BEGIN

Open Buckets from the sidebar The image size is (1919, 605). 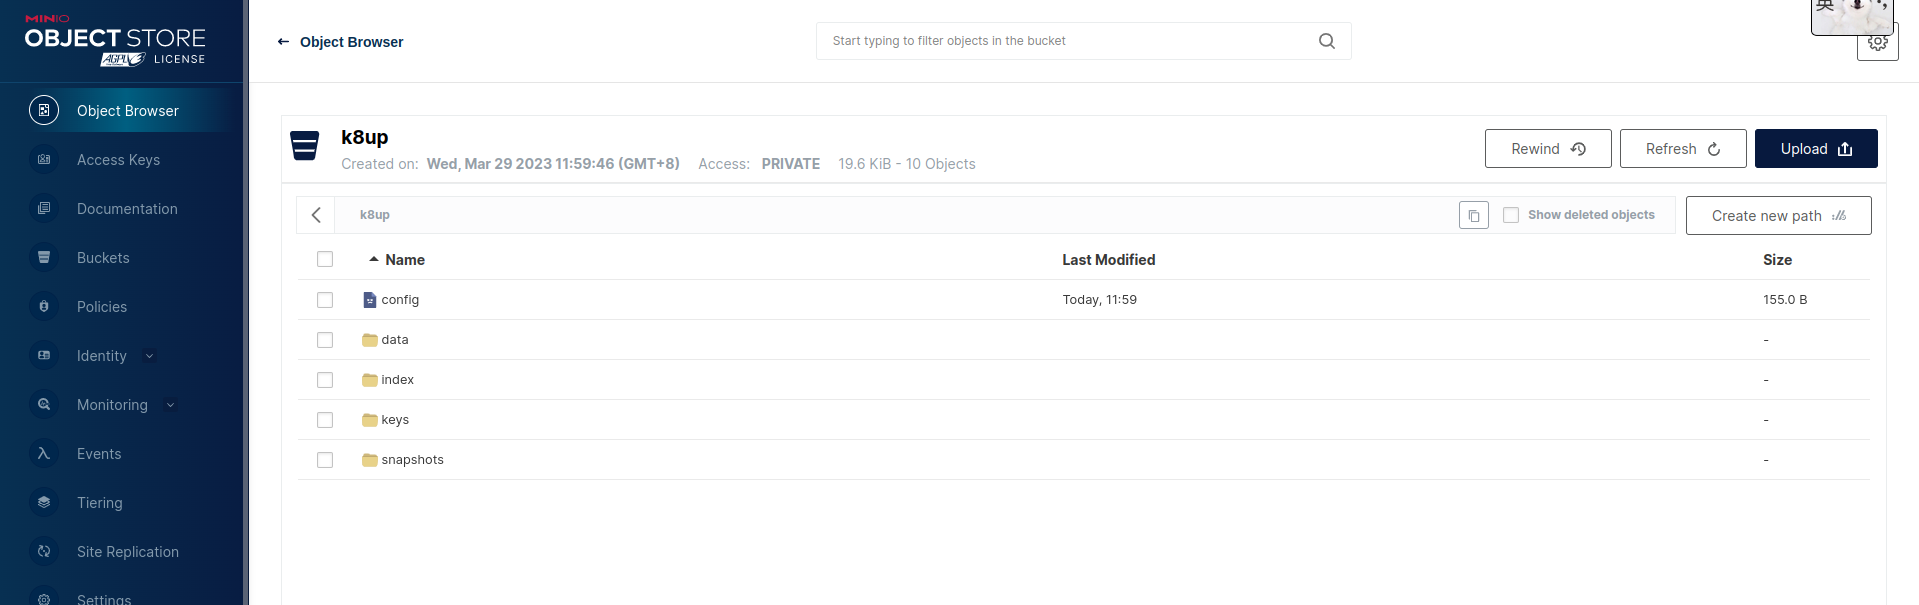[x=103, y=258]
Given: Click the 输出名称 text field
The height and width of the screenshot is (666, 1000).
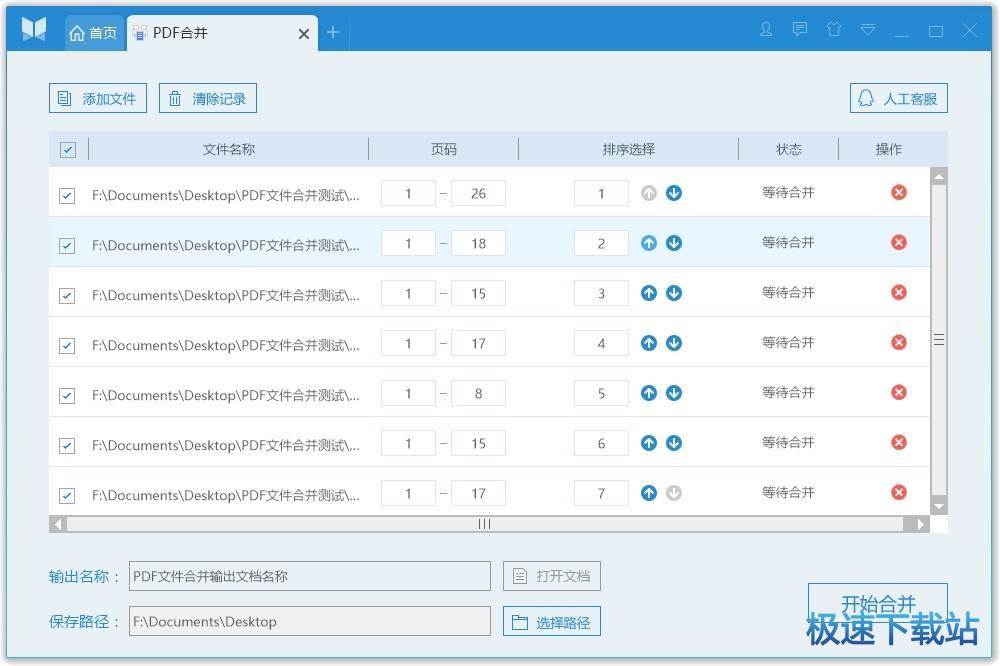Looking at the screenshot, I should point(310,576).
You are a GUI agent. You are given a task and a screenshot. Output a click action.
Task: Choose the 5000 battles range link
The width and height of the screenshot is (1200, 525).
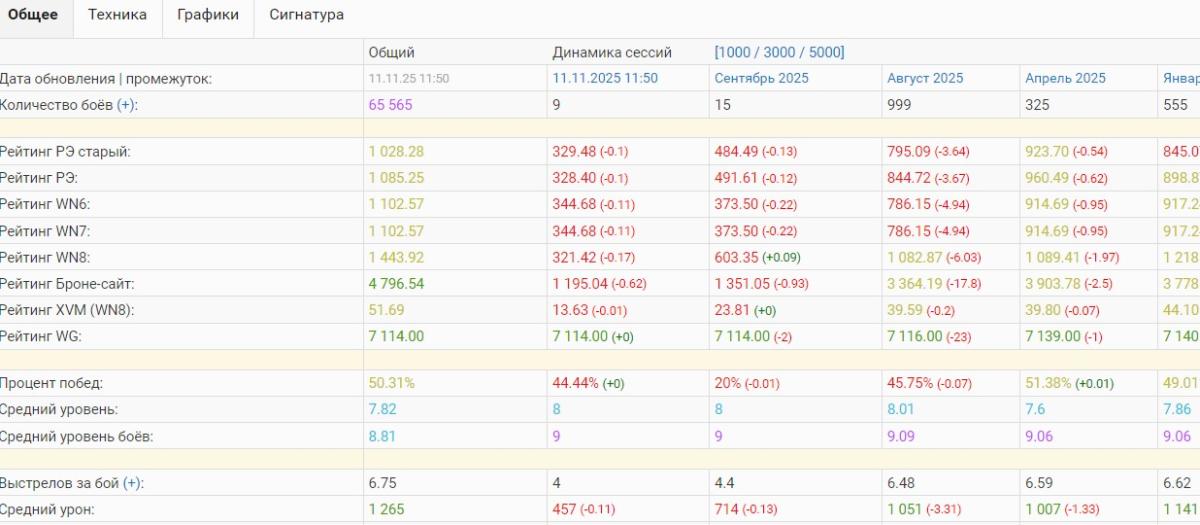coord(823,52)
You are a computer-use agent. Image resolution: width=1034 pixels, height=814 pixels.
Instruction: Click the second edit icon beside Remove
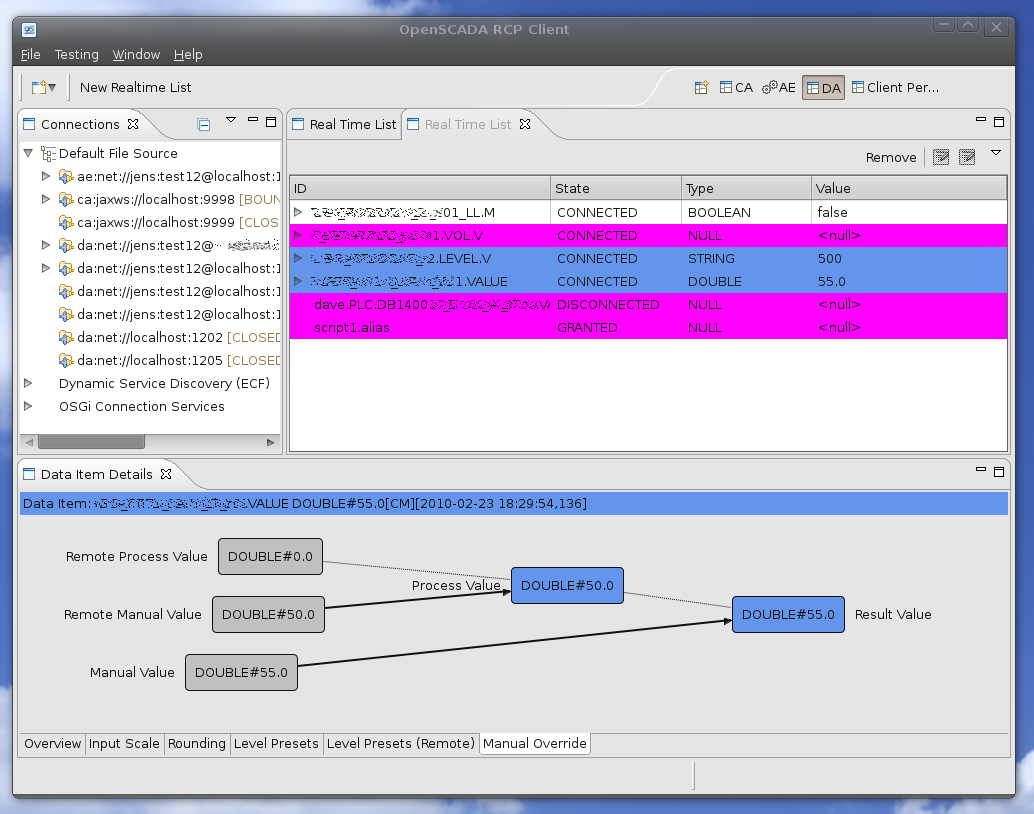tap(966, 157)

END
BEGIN

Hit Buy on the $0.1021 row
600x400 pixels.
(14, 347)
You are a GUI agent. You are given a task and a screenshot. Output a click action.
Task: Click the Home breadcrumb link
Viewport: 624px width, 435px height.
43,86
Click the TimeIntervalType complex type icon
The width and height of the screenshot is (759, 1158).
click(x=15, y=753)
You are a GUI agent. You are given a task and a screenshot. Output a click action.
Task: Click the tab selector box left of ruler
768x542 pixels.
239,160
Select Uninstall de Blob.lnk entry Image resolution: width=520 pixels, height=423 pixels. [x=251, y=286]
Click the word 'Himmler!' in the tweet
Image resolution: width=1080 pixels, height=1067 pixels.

END

_TASK PROMPT_
For this exercise, repeat exactly the lines of the data above from the one with "Task: Click the tab" down to the one with "Image resolution: width=1080", both end lines included.

_ANSWER TO THIS EXERCISE_
Task: Click the tab selector box left of ruler
768x542 pixels.
239,160
Select Uninstall de Blob.lnk entry Image resolution: width=520 pixels, height=423 pixels. [x=251, y=286]
Click the word 'Himmler!' in the tweet
Image resolution: width=1080 pixels, height=1067 pixels.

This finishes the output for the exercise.